To check what is inside /tmp/root_content.txt you can now use cat :

$ cat /tmp/root_content.txt
Applications
Library
Network
System
Users
Volumes
bin
cores
dev
etc
home
net
private
sbin
themes
tmp
usr
var

Differently from what it would usually do if you had just used ls / , the ls command didn’t write anything to your terminal. Instead of writing to the /dev/tty file that your terminal emulator reads from, it has written to /tmp/content_list.txt .

stream-redirecting-stdout-to-file.png

We can achieve the same redirection effect by using > instead of 1> .
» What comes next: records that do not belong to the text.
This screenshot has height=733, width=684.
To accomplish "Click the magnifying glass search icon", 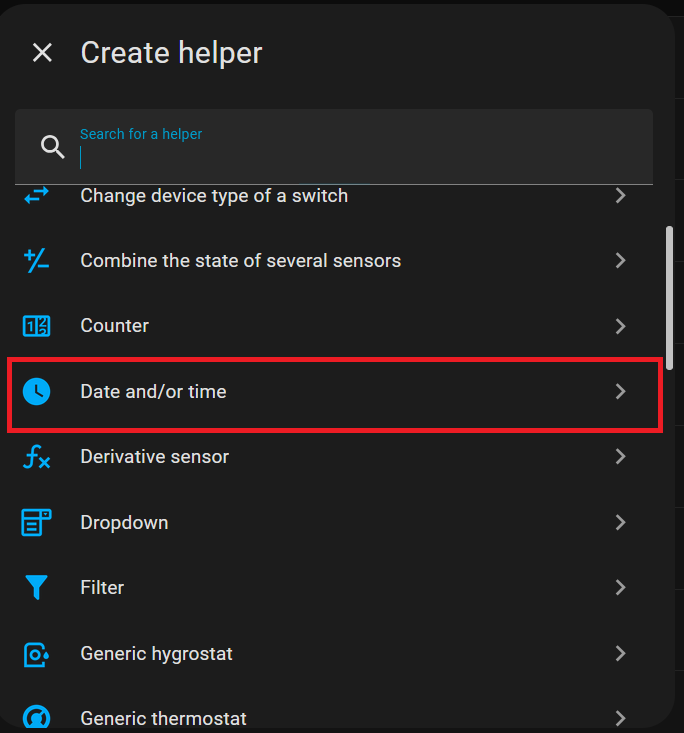I will (x=52, y=147).
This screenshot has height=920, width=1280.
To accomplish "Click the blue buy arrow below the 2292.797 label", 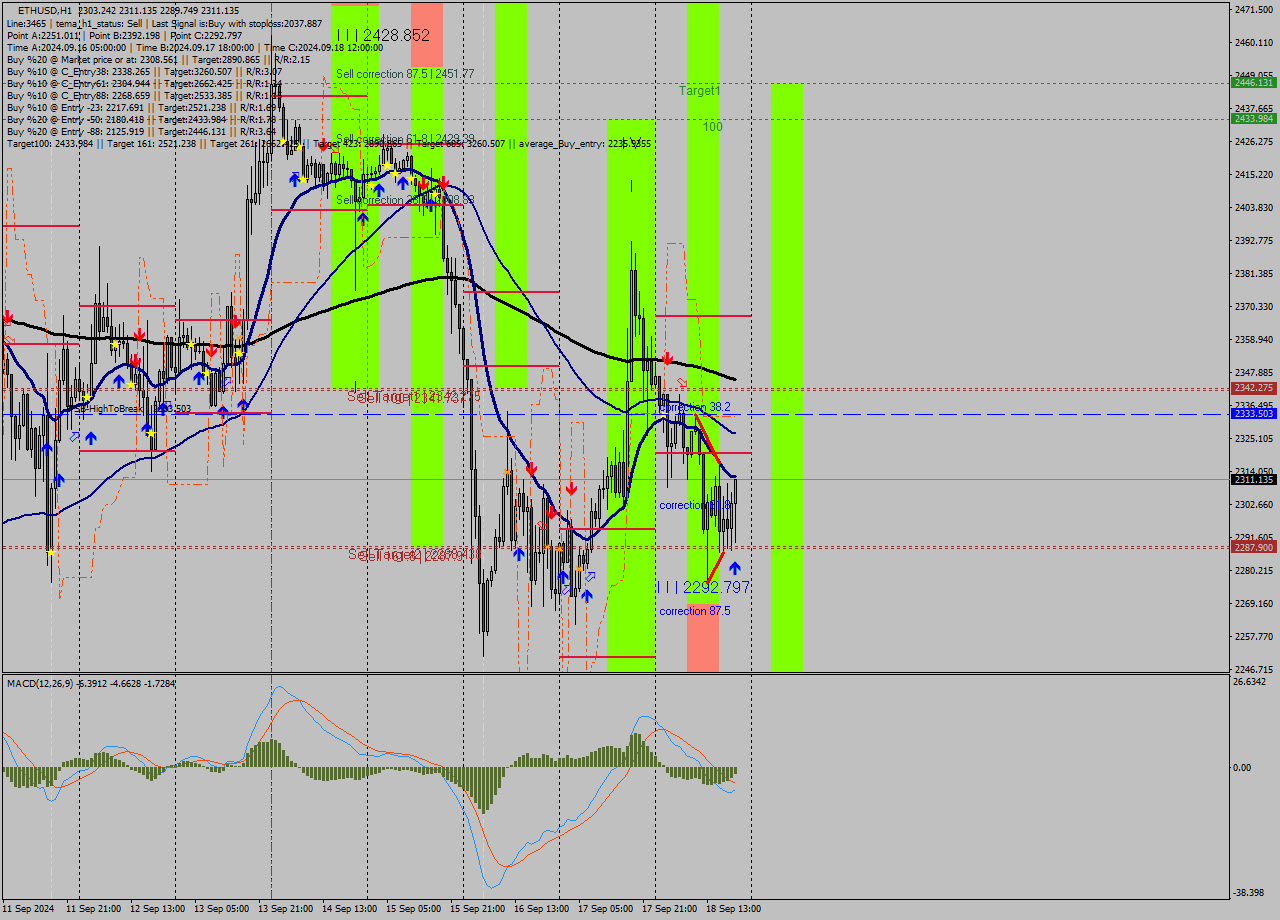I will click(x=736, y=567).
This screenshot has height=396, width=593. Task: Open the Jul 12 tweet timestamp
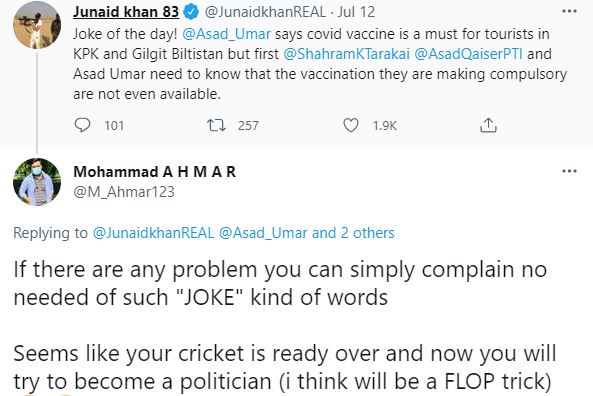pos(356,12)
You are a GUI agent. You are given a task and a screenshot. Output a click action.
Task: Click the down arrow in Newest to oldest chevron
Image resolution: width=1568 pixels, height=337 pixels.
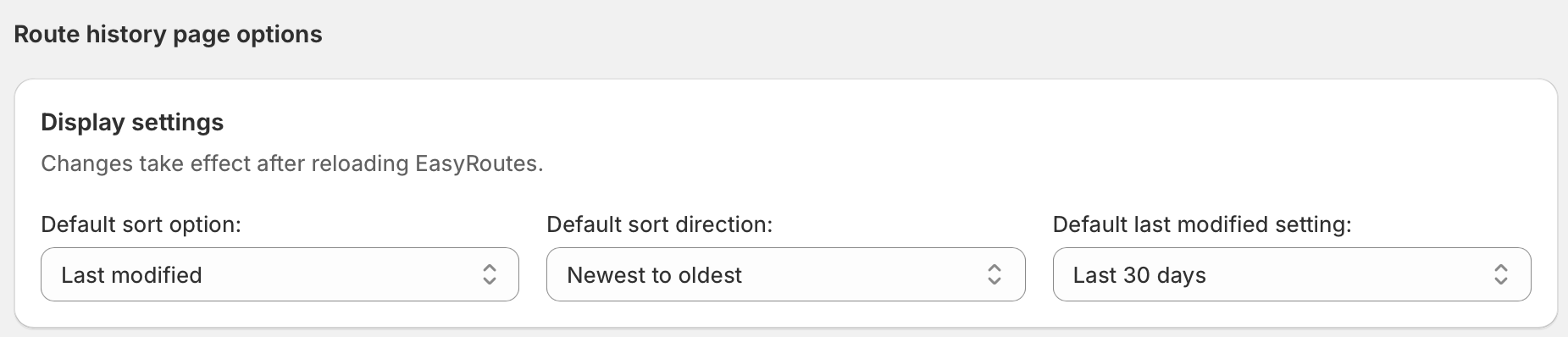click(995, 281)
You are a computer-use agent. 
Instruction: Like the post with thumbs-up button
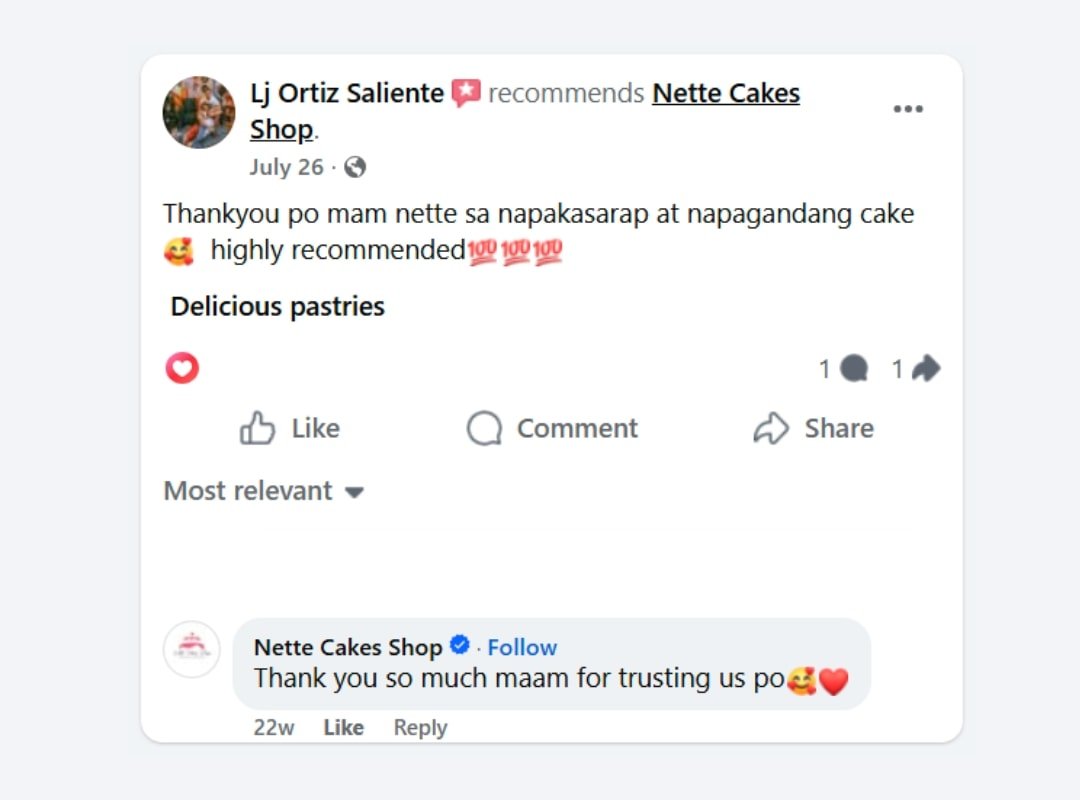click(x=290, y=428)
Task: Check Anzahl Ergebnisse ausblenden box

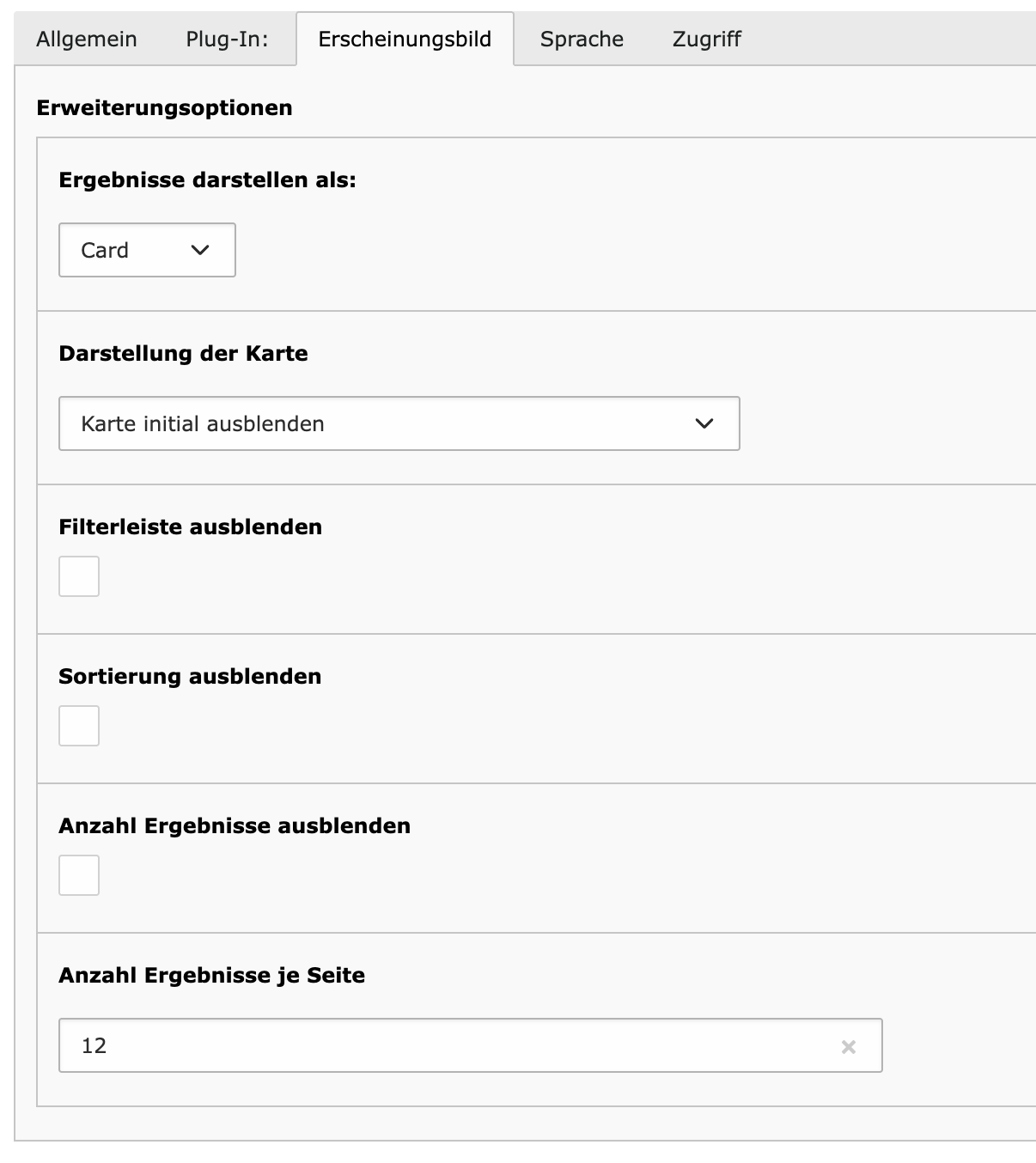Action: [x=79, y=875]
$ ls / > /tmp/root_content.txt

Omitting the prefixed number works because the 1 in front of > indicates which stream we want to redirect. In this case, 1 is the file descriptor for stdout .

Since the tty is just a file, you can also redirect an stdout stream from one terminal to another.

cowsay-from-one-to-another.png

If we wanted to redirect the stderr stream, we could prefix its file-descriptor — which is 2 — to > .

$ cat /this/path/does/not/exist 2> /tmp/cat_error.txt

stream-redirecting-stderr-to-file.png

Now the /tmp/cat_error.txt contains whatever cat has written to stderr .

$ cat /tmp/cat_error.txt
cat: /this/path/does/not/exist: No such file or directory

For redirecting both stdin and stderr we can use &> .

$ cat /does/not/exist /tmp/root_content.txt &> /tmp/two_streams.txt

Now /tmp/two_streams will contain what has been written to both stdout and stderr .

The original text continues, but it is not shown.